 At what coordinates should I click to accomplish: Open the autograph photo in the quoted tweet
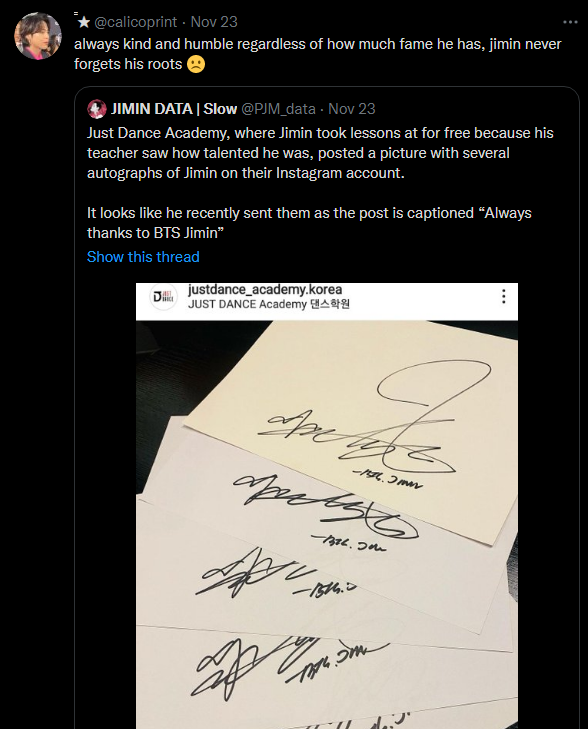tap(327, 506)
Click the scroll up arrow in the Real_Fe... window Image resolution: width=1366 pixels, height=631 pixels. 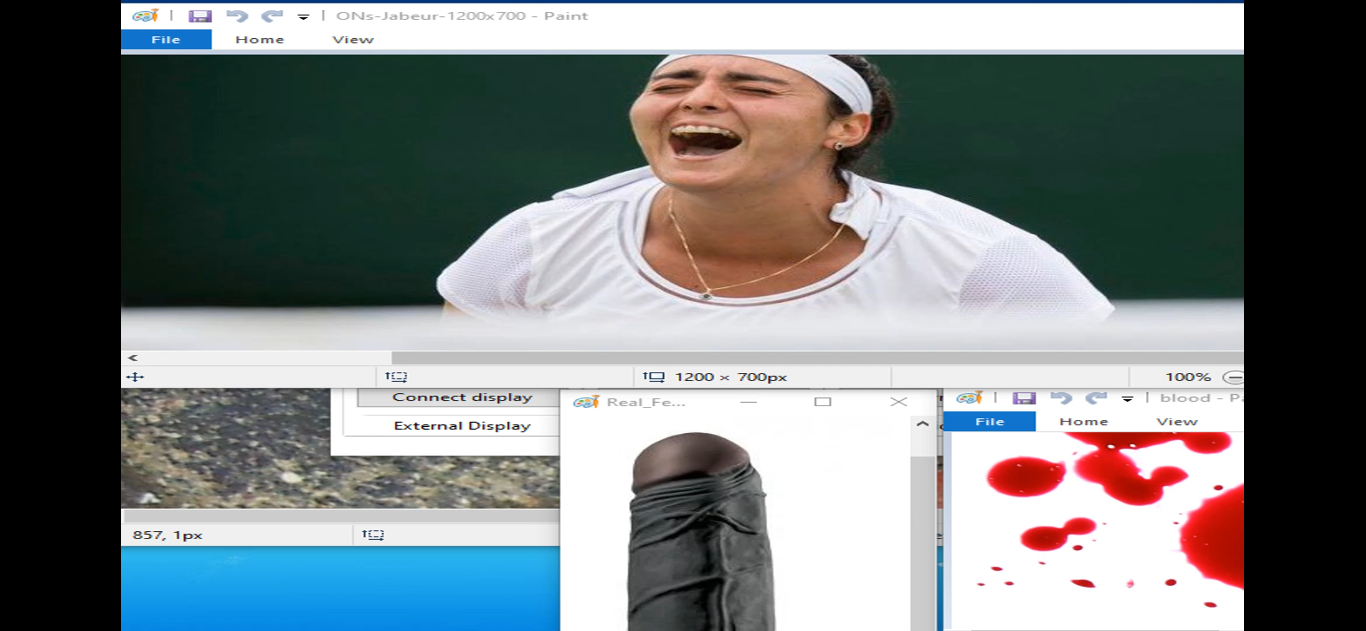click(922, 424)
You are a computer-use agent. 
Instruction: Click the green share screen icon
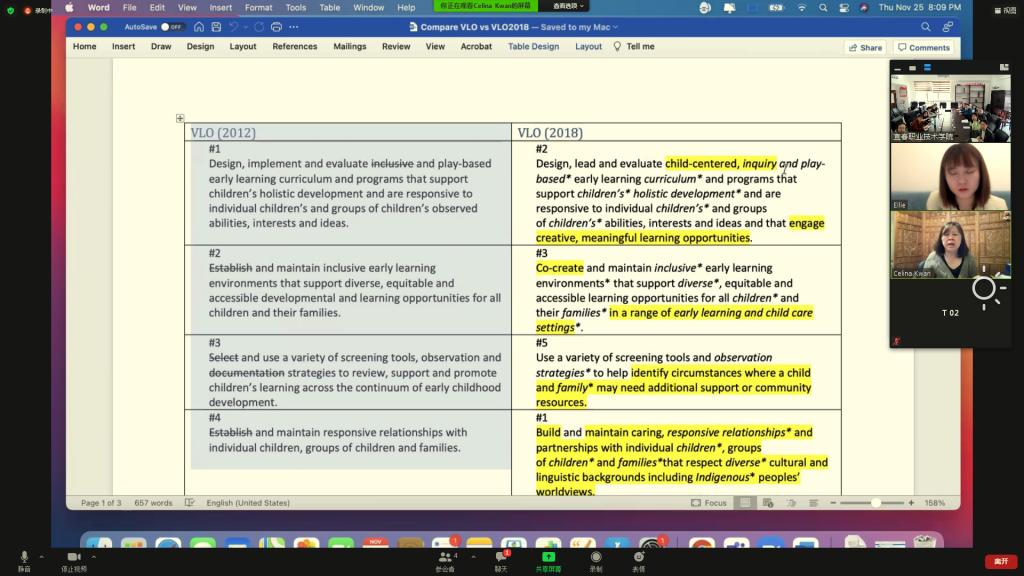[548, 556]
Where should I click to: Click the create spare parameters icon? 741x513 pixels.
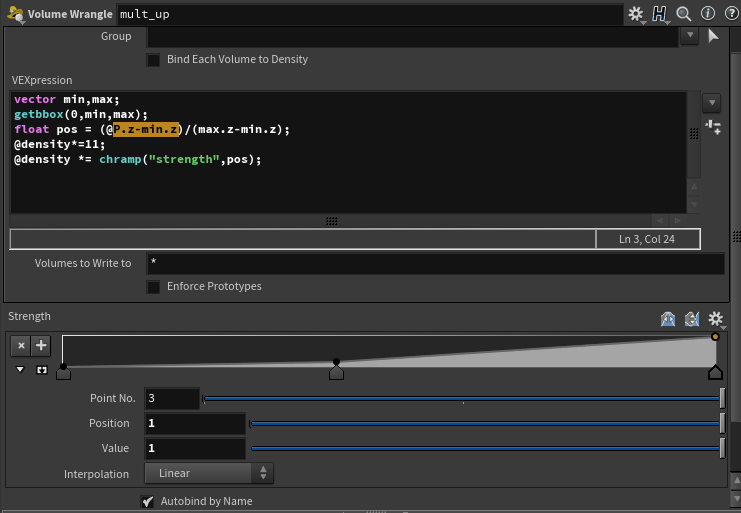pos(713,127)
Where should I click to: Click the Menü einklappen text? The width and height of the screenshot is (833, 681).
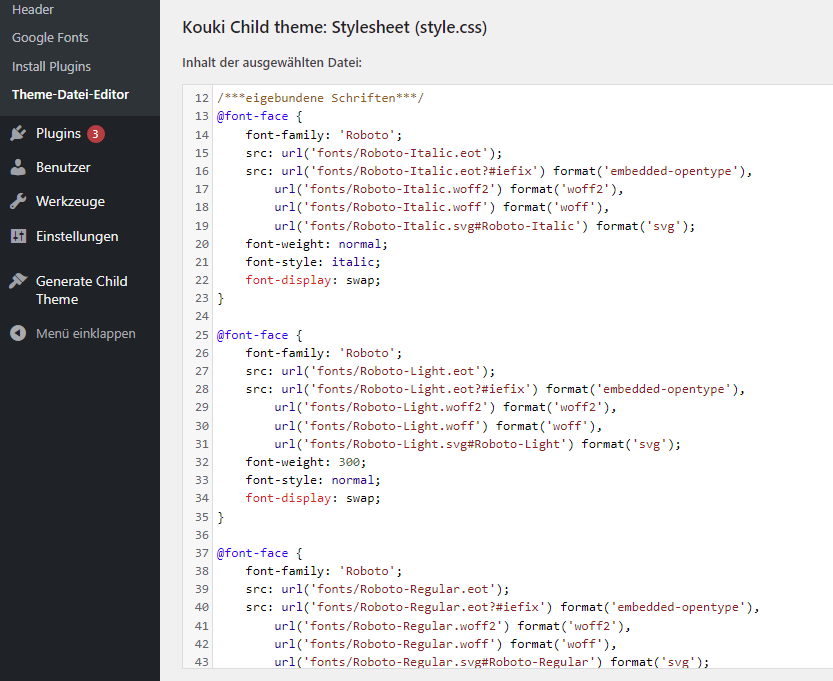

+ + + + +

#### Task requirements
Return the lines from the one containing "You are a computer-use agent." through the end of the records, reproducing each word for word and leaving the pictures out.

#### Complete answer
You are a computer-use agent. 
Instruction: Click the green share screen icon
[548, 556]
Where should I click to: Click the create spare parameters icon? 741x513 pixels.
pos(713,127)
Where should I click to: Click the Menü einklappen text? The width and height of the screenshot is (833, 681).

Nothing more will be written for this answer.